We've discussed this before but haven't seen eye to eye on this. I'm probably not making my point very clearly. Let me try it this way: When many of us started playing we simply got into shooting position where the shot looked AND FELT straight. I add "felt" because you can't see much of the cue and your grip hand while in shooting position so however you end up down on a shot that is what looks and feels straight to you naturally. This may not in fact be a straight alignment and a course correction would be needed mid stroke ala Bob Jewett's demonstration where he swoops the cue to make it straight. So what does that mean? It means that you need to get an independent confirmation from a friend or laser that the ob/cb/cue/grip hand and arguably the upper arm are all on the same line while you are holding the cue. Once you get that confirmation you can now see if you can move to a position where that confirmed straight LOOKS straight. Here's the point: once your brain has decided that crooked looks straight, there is not necessarily a new head position where this new straight looks straight and you are able to get into shooting position.If crooked looked straight then by definition it wasn't your vision center. That's where straight looks straight.
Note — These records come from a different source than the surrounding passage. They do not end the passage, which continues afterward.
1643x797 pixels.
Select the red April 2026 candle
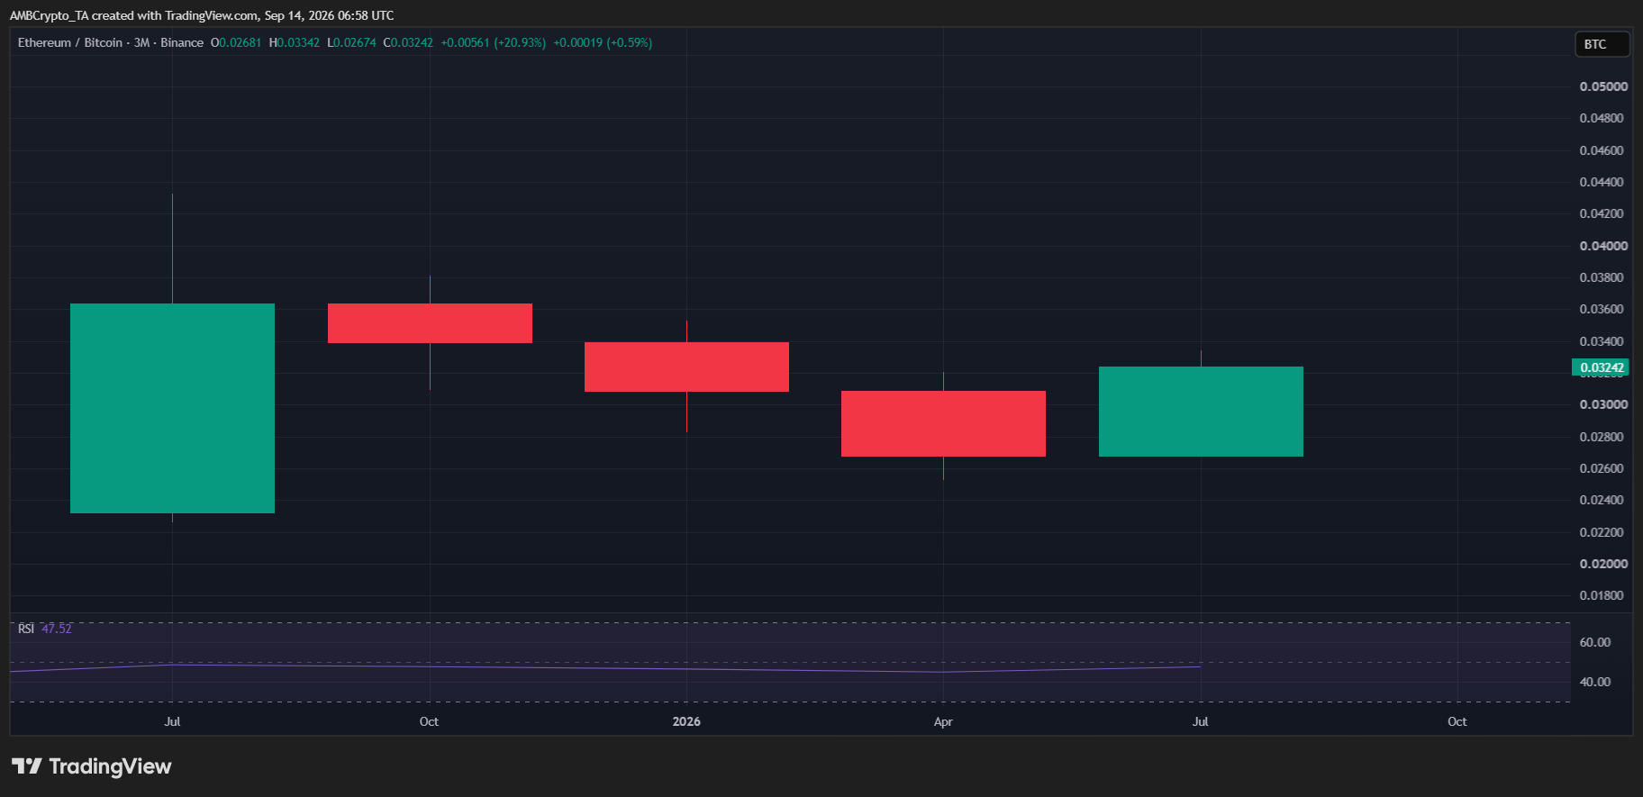943,423
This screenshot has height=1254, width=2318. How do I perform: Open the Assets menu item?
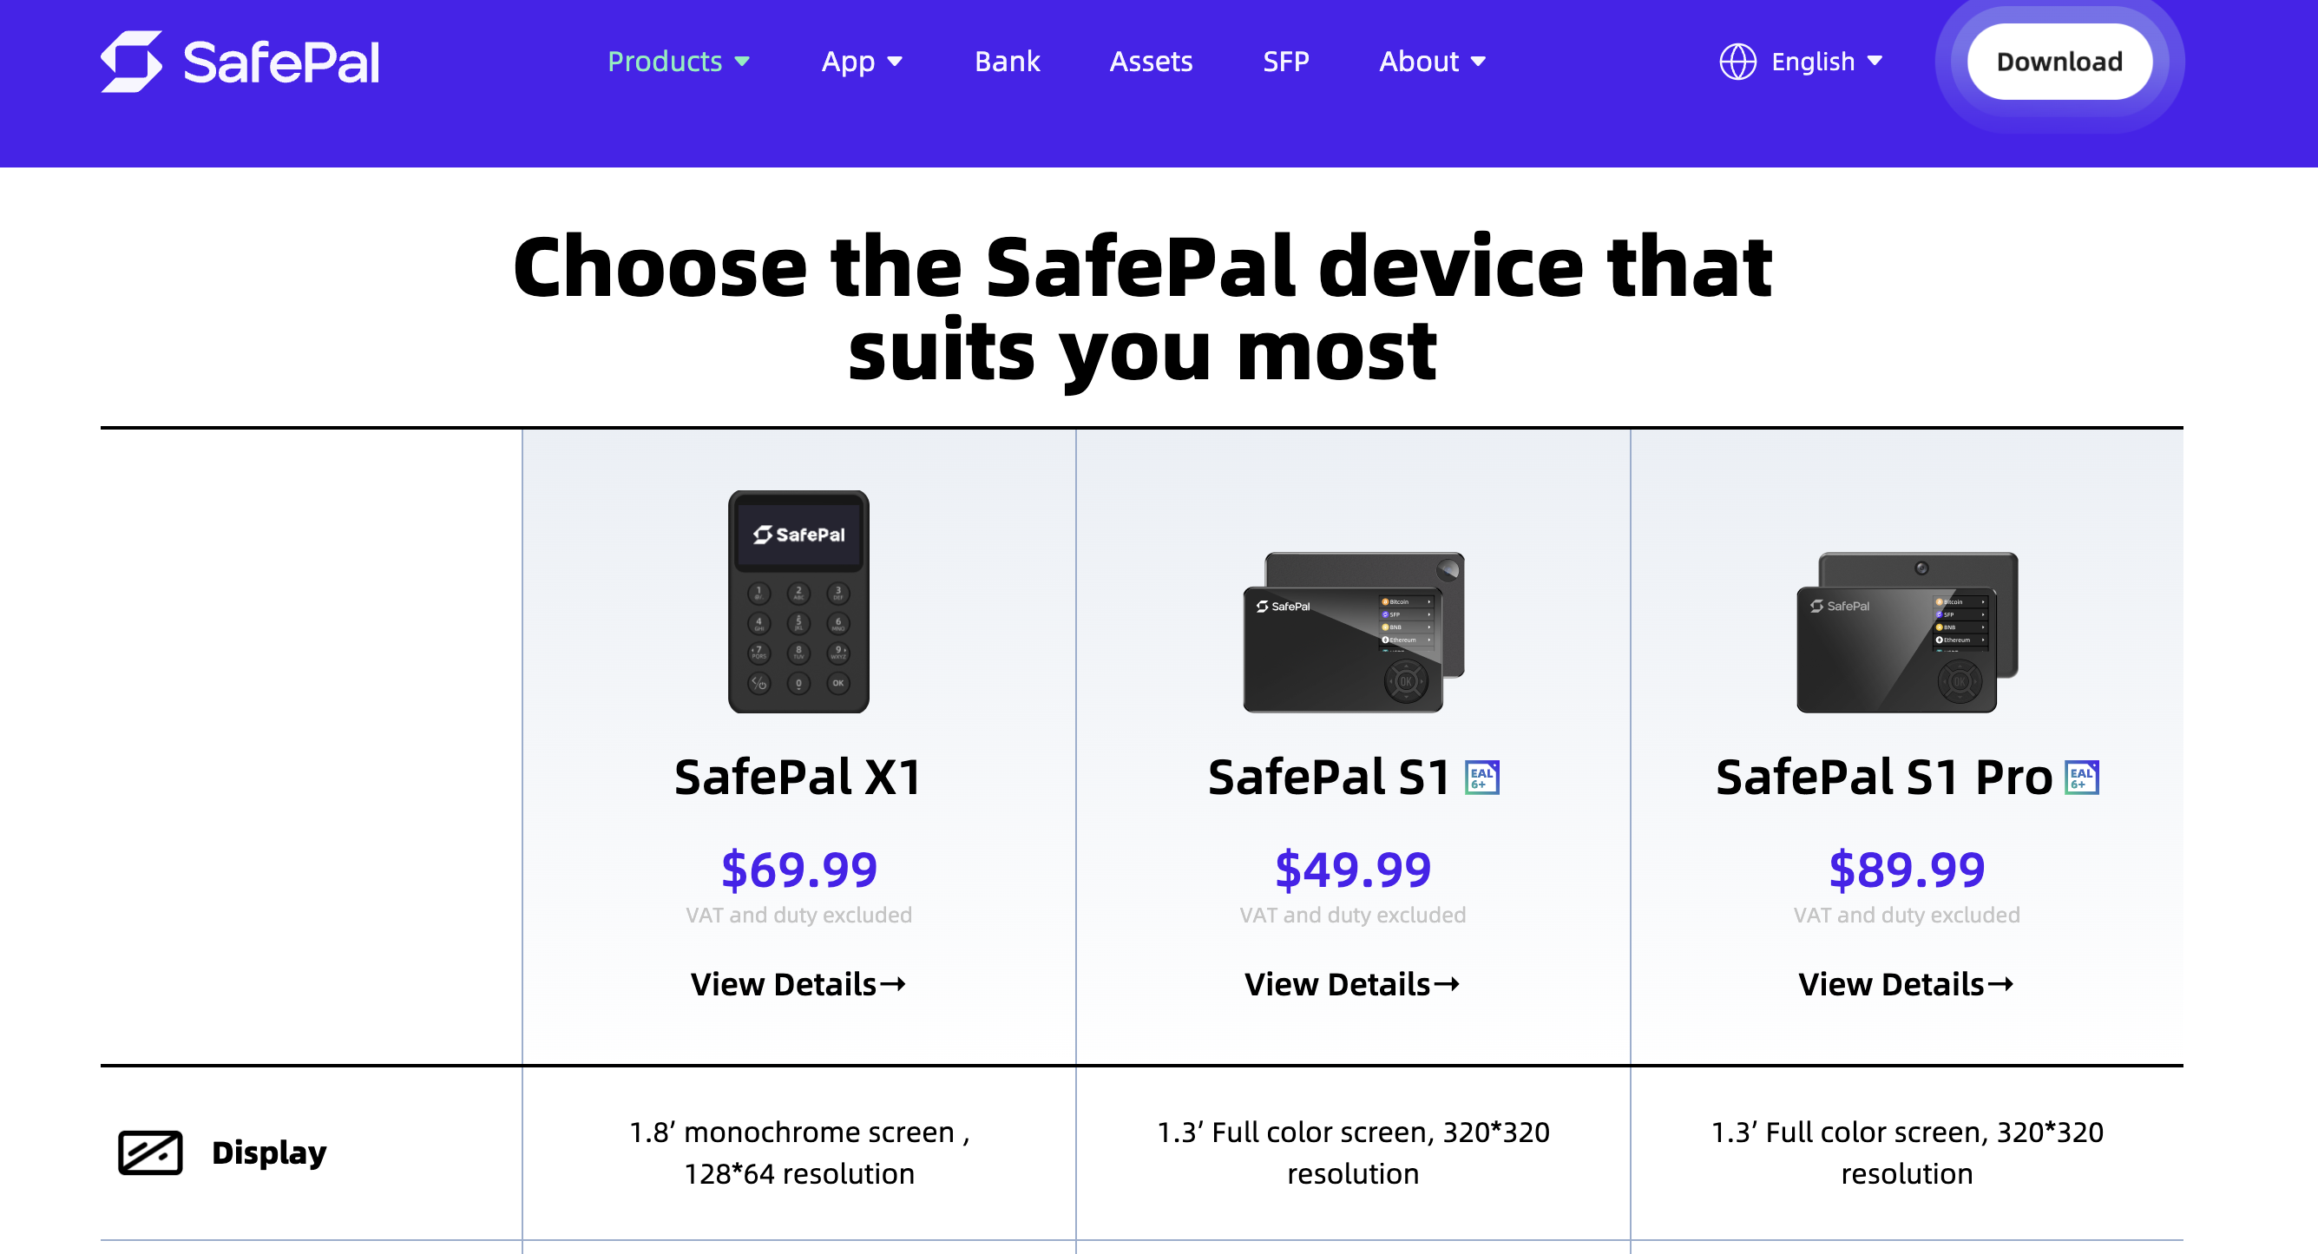1151,61
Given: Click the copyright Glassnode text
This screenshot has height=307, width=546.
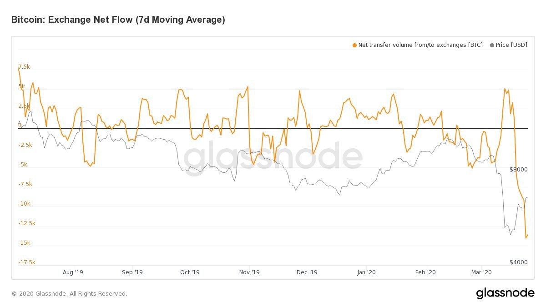Looking at the screenshot, I should [69, 294].
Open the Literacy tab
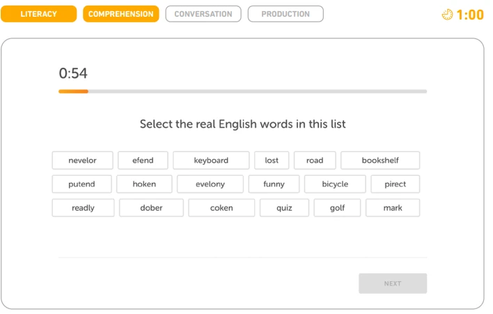 click(39, 14)
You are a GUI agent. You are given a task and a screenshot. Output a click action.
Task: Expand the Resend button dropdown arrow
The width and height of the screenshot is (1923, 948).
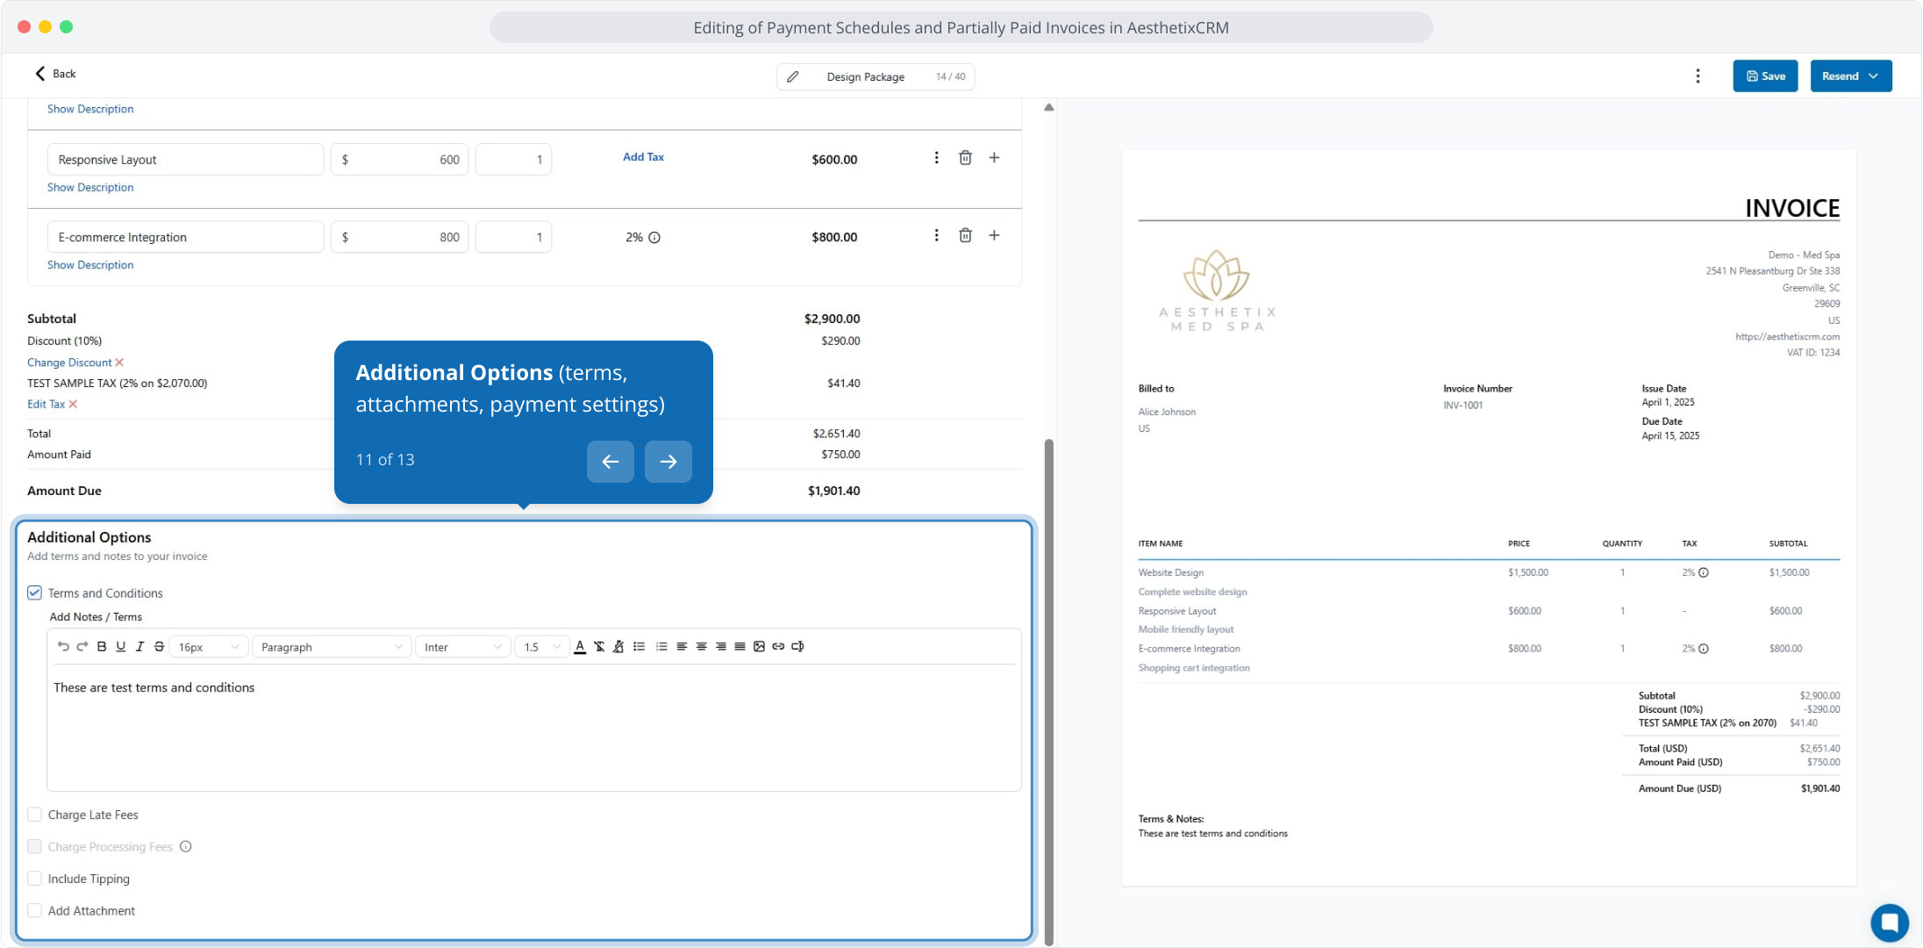point(1874,76)
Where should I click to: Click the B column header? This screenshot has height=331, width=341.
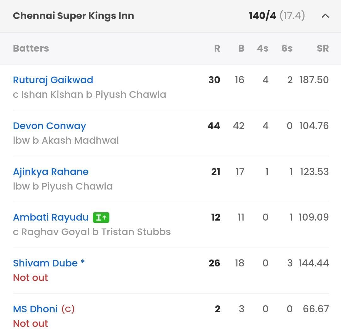coord(241,48)
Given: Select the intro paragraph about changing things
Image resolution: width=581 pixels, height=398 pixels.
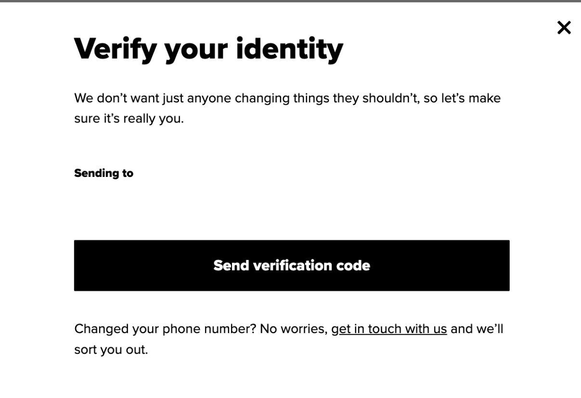Looking at the screenshot, I should pyautogui.click(x=287, y=108).
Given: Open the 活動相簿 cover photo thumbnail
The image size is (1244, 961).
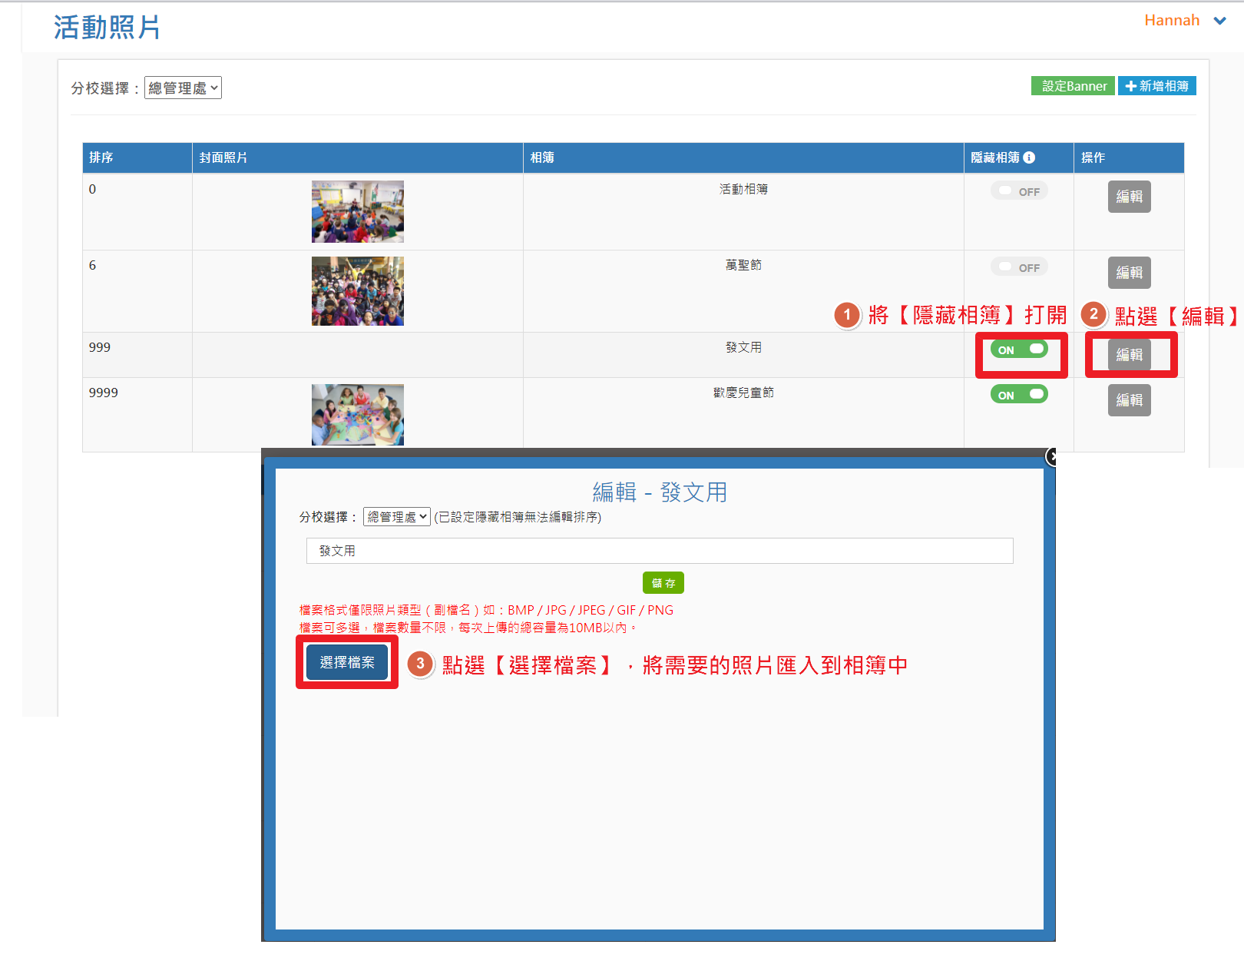Looking at the screenshot, I should tap(357, 212).
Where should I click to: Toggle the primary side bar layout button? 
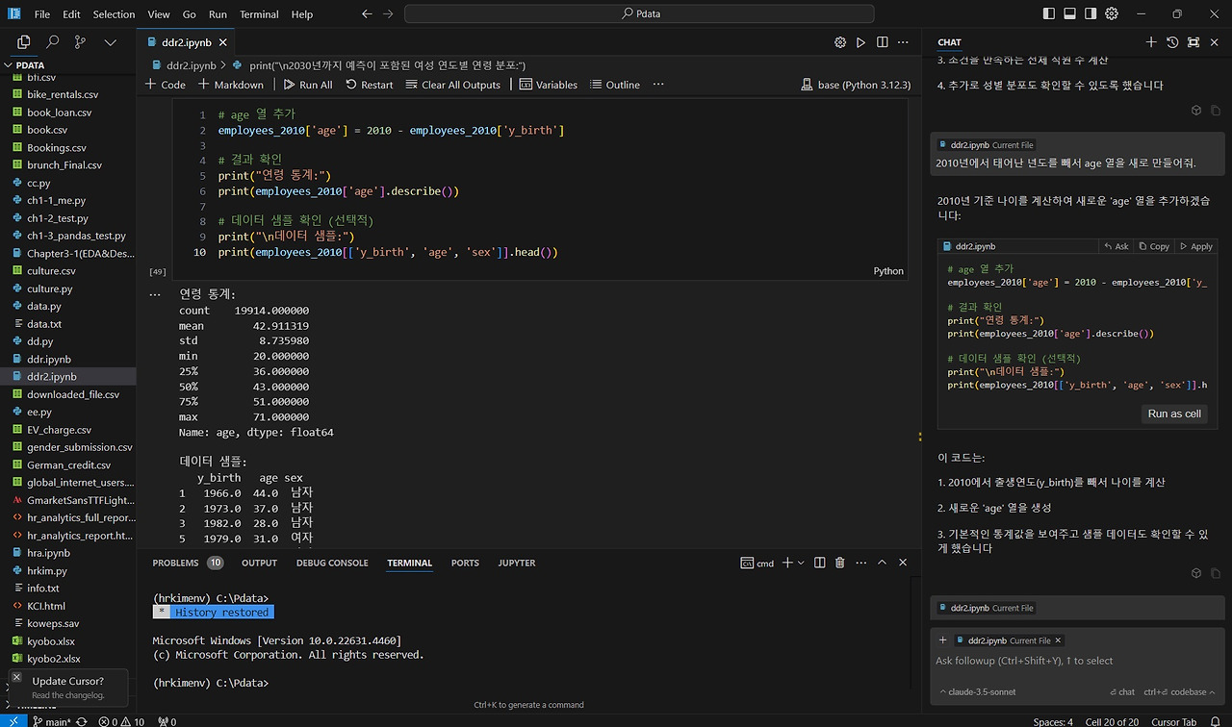coord(1048,14)
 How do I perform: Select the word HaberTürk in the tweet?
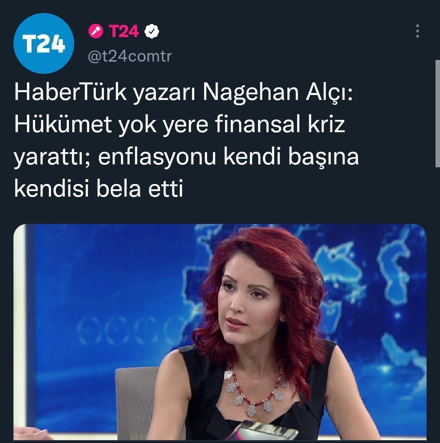[x=70, y=92]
I recall when my father looked down my cue and kept telling me to move the cue over a little more... a little more. When it was straight he said STOP, PERFECT. I asked him if he was on drugs because there was no way that was straight. My brain had become used to a crooked alignment and considered it to be straight. The real straight line did not look straight to me no matter what, unless possibly if I had gotten out of shooting position and then crouched down to look down the cue, but there's no point in that. The solution for me was to retrain my brain as to what straight was. It involved trusting that I was really straight even when it didn't look like it. I had to switch from left eye to right eye in order to get my arm in line with the cue and I had to trust the shot. Positive results and time resulted in a new, straight alignment in which there is no swoop in my stroke due to perception issues (hand/wrist issues are another story).
What is the point in the concept of "vision center" for many players where there is no "straight looks straight" while in shooting position? Think about it. In Dave's video he and Bob agreed that Bob has been playing with a crooked set up for so long that it wasn't worth training him to do it right. That's not because his arm won't swing straight it's because he can't see straight as straight and would need to retrain his perception to make straight work.
Then there are professional instructors who do not subscribe to the vision center concept. I'm just saying the idea isn't completely fleshed out for anyone but possibly rank beginners.
Not when your brain has already been trained to see a crooked shooting set up as straight. I would love to ask Bob to align his head where straight looks straight and see if he could then move the cue without poking himself in the back or leg. It takes time to relearn straight, which means 'vision center" doesn't have much meaning to such a person.I think pretty much anybody, after positively determining their stick is "straight", can find the head position over it where it looks straight(est). That's all the vision center concept is - probably the best place to start training your perception.
pj
chgo
I haven't made a career out of studying all of this stuff, so I don't have all the answers. I'm just saying things are more complicated than just "vision center, vision center."